Team:Peking/Project/ProjectDiscription
From 2010.igem.org
Pollution of toxic heavy metals generated by anthropogenic activities is a worldwide concern while aquatic environments are frequently the final recipients of most of heavy metal pollutants (Bakis and Tuncan; Boyd). For instance, enhanced accumulation inferred from sediment and ice cores clearly show mercury continually accumulates in waters and rivers (Fig.1 Tchounwou et al., 2003). Traditional techniques to detect or decontaminate heavy metals in natural samples can be costly and time consuming, especially at low metal concentration; therefore, robust and inexpensive methods to detect and decontaminate heavy metals in water are highly desirable (Tecon and van der Meer, 2008; van der Meer and Belkin). Namely, we need to develop a high-performance heavy metal decontamination kit which can accomplish the detection and absorption of heavy metals in aquatic environment conveniently.
Fig.1 Enhanced accumulation inferred from sediment and ice cores clearly show mercury continually accumulates in waters and rivers (A) Profile of historic concentrations of Hg in the Upper Fremont Glacier. (D) Profiles of anthropogenic Pb fluxes in Lake Bolterskardet. Adapted from Tchounwou et al., 2003
In the field of biodetection and bioremediation, despite numerous proofs of principle, most bioreporters and bioabsorbents have remained confined to the laboratory (van der Meer and Belkin). Also, bacterial reporters and absorbents are NOT rational enough in design and NOT complex enough in function (Chakraborty et al., 2008; Diesel et al., 2009; Sharon Yagur-Kroll, 2010). Additionally, we notice that genetic manipulation in this field is in need of streamline methods (Hansen and Sorensen, 2000) and it's time for a series of issues on the field application to be taken into consideration (Kuppardt et al., 2009).

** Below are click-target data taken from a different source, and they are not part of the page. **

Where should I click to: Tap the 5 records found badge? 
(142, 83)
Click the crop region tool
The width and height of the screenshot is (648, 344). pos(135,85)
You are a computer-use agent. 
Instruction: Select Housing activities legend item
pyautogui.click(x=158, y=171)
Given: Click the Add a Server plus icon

Fig2. Our heavy metal decontamination kit consists of a bioreporter system and a bioabsorbent. Bioreporter system acts as a sensor for certain heavy metal and will report the presence and extent of heavy metal pollution in water by a quantifiable and naked-eye recognizable output signal. When heavy metal detected, bioabsorbent will be put to use. Bioabsorbent is genetically engineered bacteria which is capable of absorbing heavy metal from water significantly and will auto-aggregate and sediment after water detoxified.

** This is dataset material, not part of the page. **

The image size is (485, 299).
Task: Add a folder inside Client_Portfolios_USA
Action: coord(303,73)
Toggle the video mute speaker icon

Based on the principle of Biological Network Control and Reverse Engineering (Chikofsky and Cross, 1990), we engineered our bacteria to resolve these hard truths mentioned above. MerR family transcription factors (TFs) were exploited to construct a series of biorepoters for heavy metal detection and bioabsorbents for heavy metal decontamination (Fig.2 and Fig.3, Hobman, 2007; Hobman et al., 2005).
Fig3. Schemes of reverse engineering principle based project. We primarily took system apart, followed by description of function, structure and operation of each part, especially the heavy metal responsive regulator. Then mathematical modeling and 3D structure modeling were conducted to analyze the collected information. Then appropriate topology candidates for needed function were carefully searched. We selected a candidate and re-designed genetic components to accomplish expected bioreporter or bioabsorbent function in need, which was verified by following bioware experiments. Therefore, We opened up an alternative approach to efficient and robust biosensor and bioabsorbent engineering.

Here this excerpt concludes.